◆ THE TASK: Reproduce exactly, from the data that follows, the line with "Tony (119, 2176)", the line with "prototypes (178, 1764)", and every line that lies between them.

◆ SUPPLIED DATA:
════════════════

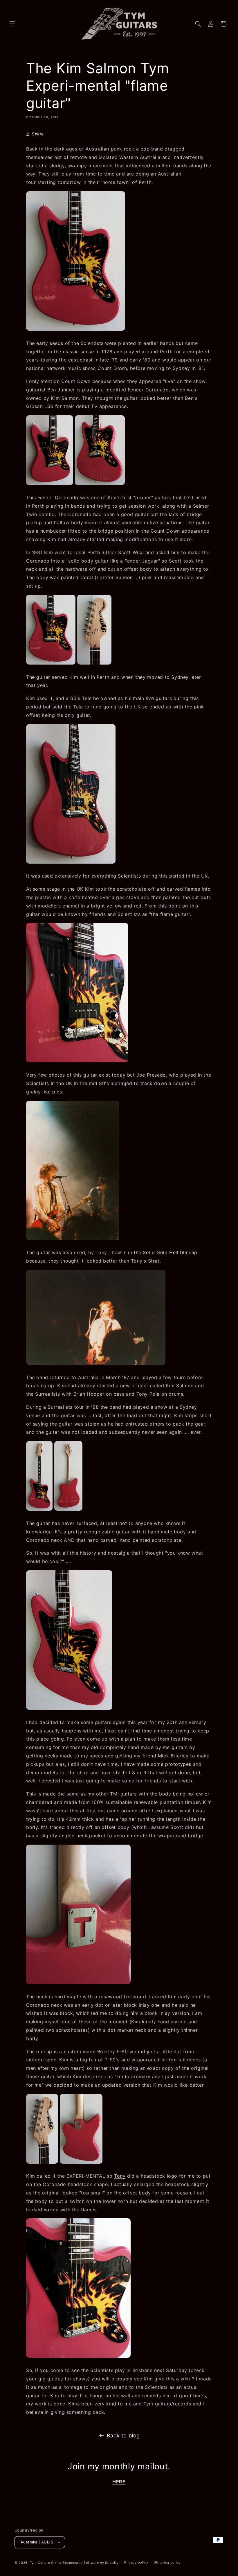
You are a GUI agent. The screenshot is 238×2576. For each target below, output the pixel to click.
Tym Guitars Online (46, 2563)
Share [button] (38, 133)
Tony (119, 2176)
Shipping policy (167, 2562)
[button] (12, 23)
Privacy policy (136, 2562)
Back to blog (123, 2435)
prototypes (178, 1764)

════════════════

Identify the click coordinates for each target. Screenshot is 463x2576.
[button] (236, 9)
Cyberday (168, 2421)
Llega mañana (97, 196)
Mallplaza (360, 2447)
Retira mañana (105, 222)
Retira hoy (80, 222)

════════════════

◆ EXERCISE OUTPUT:
Tony (119, 2176)
Shipping policy (167, 2562)
[button] (12, 23)
Privacy policy (136, 2562)
Back to blog (123, 2435)
prototypes (178, 1764)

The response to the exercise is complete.